La Cour suprême a accueilli l'appel, estimant que le juge des requêtes n'aurait pas dû permettre l'accès aux dossiers de l'appelant (Benson) chez son avocat concernant son implication dans la mort de la victime. En effet, selon la Cour, le premier juge a conclu prématurément à l'étape du critère préliminaire du test McClure que l'accusé (Brown) ne dispose pas d'une autre source de renseignements concernant l'aveu de l'appelant. L'accusé dispose du témoignage d'une tierce personne (R), même si certains obstacles à la recevabilité de ce témoignage existent.
Trois semaines après la mort de la victime, R informe la police que l'appelant Benson lui a dit que c'était lui qui avait tué le défunt et qu'il avait avoué son crime à son avocat. Depuis, l'appelant nie avoir commis le crime. Il n'a jamais été accusé de ce meurtre et l'enquête le concernant est abandonnée. Par ailleurs, une bande vidéo montre l'accusé Brown entrer dans son immeuble d'habitation, situé à un pâté de maisons du lieu du crime, moins d'une heure après la découverte du corps de la victime. Munie d'un mandat, la police saisit à l'appartement de Brown un papier sur lequel est inscrit le numéro de téléavertisseur de la victime. L'accusé Brown est inculpé du meurtre après qu'un indicateur incarcéré ait signalé que l'accusé lui a dit qu'il a acheté de la drogue de la victime et l'a poignardée. Bien que l'indicateur ait été assigné à témoigner à l'enquête préliminaire, le substitut du procureur général n'avait pas encore obtenu l'autorisation du Comité des dénonciateurs sous garde (au bureau du procureur général) de le faire comparaître au procès.
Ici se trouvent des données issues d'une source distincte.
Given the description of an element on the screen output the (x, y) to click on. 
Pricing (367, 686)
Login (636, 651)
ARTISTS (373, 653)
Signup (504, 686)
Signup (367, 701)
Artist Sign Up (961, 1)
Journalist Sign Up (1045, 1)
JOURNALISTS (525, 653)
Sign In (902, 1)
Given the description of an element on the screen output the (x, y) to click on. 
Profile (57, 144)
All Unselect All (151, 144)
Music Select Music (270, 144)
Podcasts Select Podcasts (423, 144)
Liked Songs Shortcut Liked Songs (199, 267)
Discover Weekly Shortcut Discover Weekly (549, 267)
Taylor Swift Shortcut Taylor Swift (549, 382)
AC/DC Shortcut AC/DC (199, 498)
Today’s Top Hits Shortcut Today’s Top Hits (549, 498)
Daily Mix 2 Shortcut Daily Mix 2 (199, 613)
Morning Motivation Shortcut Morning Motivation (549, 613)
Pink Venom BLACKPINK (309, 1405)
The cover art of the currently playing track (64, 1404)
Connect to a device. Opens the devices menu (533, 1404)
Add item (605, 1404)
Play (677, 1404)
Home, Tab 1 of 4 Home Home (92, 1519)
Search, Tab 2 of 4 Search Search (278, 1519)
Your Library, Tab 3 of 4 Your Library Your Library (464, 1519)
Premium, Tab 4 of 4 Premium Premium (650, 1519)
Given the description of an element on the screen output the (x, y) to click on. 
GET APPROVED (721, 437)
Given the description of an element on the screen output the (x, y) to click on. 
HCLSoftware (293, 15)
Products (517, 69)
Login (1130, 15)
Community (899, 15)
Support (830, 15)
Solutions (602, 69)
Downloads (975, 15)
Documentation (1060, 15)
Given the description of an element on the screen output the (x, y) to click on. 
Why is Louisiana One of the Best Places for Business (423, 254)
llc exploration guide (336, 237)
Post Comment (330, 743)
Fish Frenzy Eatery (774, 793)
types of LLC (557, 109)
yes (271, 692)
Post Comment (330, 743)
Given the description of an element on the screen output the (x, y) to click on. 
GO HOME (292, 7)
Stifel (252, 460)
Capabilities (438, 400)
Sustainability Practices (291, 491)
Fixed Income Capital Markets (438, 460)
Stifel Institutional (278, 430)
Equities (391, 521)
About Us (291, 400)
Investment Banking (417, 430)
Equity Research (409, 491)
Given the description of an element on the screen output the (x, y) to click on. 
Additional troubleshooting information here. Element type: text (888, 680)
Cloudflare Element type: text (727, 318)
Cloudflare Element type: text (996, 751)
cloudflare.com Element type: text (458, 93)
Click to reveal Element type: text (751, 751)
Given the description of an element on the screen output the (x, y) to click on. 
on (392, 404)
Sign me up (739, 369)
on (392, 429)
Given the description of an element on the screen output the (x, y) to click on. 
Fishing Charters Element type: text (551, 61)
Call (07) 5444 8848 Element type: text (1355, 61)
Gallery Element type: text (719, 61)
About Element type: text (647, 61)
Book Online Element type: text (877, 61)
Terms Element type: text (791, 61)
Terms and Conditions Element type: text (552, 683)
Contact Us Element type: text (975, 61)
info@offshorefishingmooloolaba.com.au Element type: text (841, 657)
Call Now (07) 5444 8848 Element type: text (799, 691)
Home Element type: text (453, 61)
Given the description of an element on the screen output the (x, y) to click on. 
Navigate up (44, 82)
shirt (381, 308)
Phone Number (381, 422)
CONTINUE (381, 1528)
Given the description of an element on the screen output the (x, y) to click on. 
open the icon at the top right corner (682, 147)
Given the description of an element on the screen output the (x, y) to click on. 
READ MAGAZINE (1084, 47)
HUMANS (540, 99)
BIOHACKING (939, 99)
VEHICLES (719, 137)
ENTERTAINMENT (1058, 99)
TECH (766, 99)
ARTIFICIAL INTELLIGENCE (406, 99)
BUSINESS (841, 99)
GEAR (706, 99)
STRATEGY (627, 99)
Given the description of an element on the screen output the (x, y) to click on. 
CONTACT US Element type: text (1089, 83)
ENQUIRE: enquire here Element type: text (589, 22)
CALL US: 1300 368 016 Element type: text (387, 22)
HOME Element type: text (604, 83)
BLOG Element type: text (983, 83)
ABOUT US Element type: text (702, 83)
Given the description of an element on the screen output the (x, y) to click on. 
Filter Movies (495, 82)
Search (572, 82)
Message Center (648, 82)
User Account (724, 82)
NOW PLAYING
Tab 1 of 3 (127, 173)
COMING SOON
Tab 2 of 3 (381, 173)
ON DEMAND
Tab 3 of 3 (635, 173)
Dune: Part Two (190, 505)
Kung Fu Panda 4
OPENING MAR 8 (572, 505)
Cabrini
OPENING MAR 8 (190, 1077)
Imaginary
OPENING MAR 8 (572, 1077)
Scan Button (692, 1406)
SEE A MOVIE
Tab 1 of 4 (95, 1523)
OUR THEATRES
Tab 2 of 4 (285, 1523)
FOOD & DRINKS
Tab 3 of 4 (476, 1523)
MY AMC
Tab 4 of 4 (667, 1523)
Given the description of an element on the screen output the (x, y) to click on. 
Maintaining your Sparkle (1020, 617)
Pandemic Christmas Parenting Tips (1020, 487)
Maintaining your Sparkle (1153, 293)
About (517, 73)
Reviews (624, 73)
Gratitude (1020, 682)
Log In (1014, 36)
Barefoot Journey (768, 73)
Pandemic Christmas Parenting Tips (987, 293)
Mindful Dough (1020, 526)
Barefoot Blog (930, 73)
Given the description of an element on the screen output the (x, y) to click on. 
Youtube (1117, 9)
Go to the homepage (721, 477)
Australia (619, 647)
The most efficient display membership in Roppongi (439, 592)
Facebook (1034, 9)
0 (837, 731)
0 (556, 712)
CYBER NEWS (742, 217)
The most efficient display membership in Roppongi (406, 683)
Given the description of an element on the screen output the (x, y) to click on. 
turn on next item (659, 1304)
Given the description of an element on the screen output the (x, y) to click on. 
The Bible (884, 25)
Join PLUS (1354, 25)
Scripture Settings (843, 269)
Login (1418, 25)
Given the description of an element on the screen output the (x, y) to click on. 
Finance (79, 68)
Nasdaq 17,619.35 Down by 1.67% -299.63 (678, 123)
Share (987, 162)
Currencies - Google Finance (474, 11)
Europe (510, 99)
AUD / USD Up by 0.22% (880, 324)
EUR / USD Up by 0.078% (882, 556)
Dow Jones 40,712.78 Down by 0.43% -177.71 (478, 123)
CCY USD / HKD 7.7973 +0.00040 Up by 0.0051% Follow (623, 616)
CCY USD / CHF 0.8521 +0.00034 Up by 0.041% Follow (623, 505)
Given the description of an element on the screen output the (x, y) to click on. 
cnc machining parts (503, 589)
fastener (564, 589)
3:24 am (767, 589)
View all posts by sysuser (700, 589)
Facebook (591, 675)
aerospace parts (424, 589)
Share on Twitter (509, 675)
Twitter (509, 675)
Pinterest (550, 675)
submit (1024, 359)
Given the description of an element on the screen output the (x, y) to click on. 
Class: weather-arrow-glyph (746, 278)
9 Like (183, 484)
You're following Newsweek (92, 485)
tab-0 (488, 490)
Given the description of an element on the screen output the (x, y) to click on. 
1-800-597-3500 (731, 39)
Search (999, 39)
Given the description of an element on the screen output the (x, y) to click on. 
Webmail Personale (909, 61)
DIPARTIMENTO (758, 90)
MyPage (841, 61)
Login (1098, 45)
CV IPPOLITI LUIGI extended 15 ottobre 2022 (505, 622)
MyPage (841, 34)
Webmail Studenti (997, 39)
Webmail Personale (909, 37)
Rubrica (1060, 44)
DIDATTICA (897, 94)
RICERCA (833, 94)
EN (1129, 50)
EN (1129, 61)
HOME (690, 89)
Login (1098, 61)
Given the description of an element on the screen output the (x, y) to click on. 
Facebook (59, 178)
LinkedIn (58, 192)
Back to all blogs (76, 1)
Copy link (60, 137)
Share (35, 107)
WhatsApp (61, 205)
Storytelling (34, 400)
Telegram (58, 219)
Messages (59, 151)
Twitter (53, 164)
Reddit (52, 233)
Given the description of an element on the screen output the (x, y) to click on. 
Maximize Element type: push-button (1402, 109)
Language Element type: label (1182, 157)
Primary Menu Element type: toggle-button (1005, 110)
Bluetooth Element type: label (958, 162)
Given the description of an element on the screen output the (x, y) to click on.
L'accusé présente alors une requête de type McClure visant la production des dossiers relatifs aux communications entre l'appelant et son avocat concernant l'implication de l'appelant dans la mort de la victime. Le juge des requêtes a conclu que l'accusé Brown satisfait le critère préliminaire et le critère de la démonstration de l'innocence de l'accusé énoncés dans McClure. Il ordonne la production d'un document en entier et de parties d'autres documents.
La Cour suprême avait à trancher diverses questions, dont les suivantes: le premier juge a-t-il appliqué correctement les critères énoncés dans McClure? Quelle portée convient-il de donner à une ordonnance de divulgation McClure? En cas de divulgation, quel degré d'immunité convient-il d'accorder au détenteur du privilège?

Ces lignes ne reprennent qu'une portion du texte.